His colleague replies, "Really? He'll be crushed when He finds out."
The intended irony punches your gut and gives it a ruthless tickle it at the same time. Suddenly it's the most ridiculous idea in the world that God would care whether His existence is acknowledged by an arrogant, secretly scared-as-a-child corporate big shot like Buddy.
But of course it's not, and He does. It's impossible to read St. Faustina's Diary and not know that.
The Diary explodes the well-worn myth that God is distant, vague, and exacting. The God in St. Faustina's life was affectionate, eager, open, intimate, and consumed with yearning. And Faustina, unlike the people who subscribe to the God-as-tyrant theory, saw Him and talked to Him face-to-face. Because He is eternal, the way she knew Him is the way He truly was in the beginning, is now, and will be forever.
In a meditation I read once, the author writes that she feels free to yell at God because she knows she can't hurt Him. Well, yes and no. Yes, we should feel free to yell: it's honest, and He wants us to be perfectly ourselves with Him. No, it's not true that we can't hurt Him. One gift we Christians have been given is firsthand knowledge of that fact.
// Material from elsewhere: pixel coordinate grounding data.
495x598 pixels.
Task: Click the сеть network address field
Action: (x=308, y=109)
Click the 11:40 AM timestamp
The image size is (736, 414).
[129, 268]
The crucifixion puts on wrenching display not only Jesus' willingness to suffer for our sakes but also our power to make Him cry. In the history of the world, has any other god ever been said to have wept over his people's rejection of his love? I doubt it. That's not the kind of god we fallen human beings would invent. Gods are all-powerful, and we equate power with unlimited self-gratification, fantasizing about it for ourselves and fearing it in others. Faustina's God — our God — must be the real God because neither she nor we could have made Him up. The real God is terribly vulnerable, for He's terribly in love.
Jesus said to St. Faustina, "The flames of mercy are burning Me — clamoring to be spent; I want to keep pouring them out upon souls; souls just don't want to believe in My goodness ... As often as you want to make me happy, speak to the world about My great and unfathomable mercy," (Diary, 177, 164).
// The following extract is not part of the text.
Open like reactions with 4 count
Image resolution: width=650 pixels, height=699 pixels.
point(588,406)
It's hard to believe in His goodness because we see Him as made in our image instead of the other way around. This backwardness, this twisted truth, is our great tragedy. It's the reason Jesus urges the women of Jerusalem to weep, and it's the reason He weeps. His grief is so heavy that He begs St. Faustina to tell the world the truth about Him. But while most of us want to be seen as good so that our egos won't be damaged, Jesus wants us to know He is good so that we will let Him take care of us. He knows He's the only one who can make us happy, and like a true lover, He desires our happiness with a longing that's willing to go to extremes. He will die to secure it.
Many times in the streets I've seen stray kittens and wanted to take them in and give them food, but I've known that there was almost no chance that they'd come to me. Primed by the wilderness, they think they're protecting themselves when they hide from the hand I offer them and scurry back inside their various hungers. We can glimpse Jesus' pain if we replace the stray kitten with our own child. That terrible ache we feel when we imagine it, multiplied immeasurably in Jesus because His love for us is immeasurably vaster than ours for our children, is the urgency behind His words to St. Faustina: "I want to give Myself to souls; I yearn for souls, My daughter... [G]o through the whole world and bring fainting souls to the spring of My mercy" (Diary, 206).
Maybe it's tempting to laugh or to feel smug when clever responses defeat the muddled perspectives of unbelievers like Buddy, but in truth, they're our little brothers and sisters who have been duped into believing that our loving Father is dangerous, so they run away to starve all alone. These souls are the ones Jesus reaches for when He opens His arms on the cross, the ones He searches the crowds for through the lens of His tears. If we want to dry those tears, we have to find the children who have run away and tell them the truth: Our real God is, believe it or not, crushed that they have no faith in Him. His outstretched hand holds nothing but good things. And He is dying of love for them.
Marian Tascio is a writer and English teacher who lives in Yonkers, N.Y.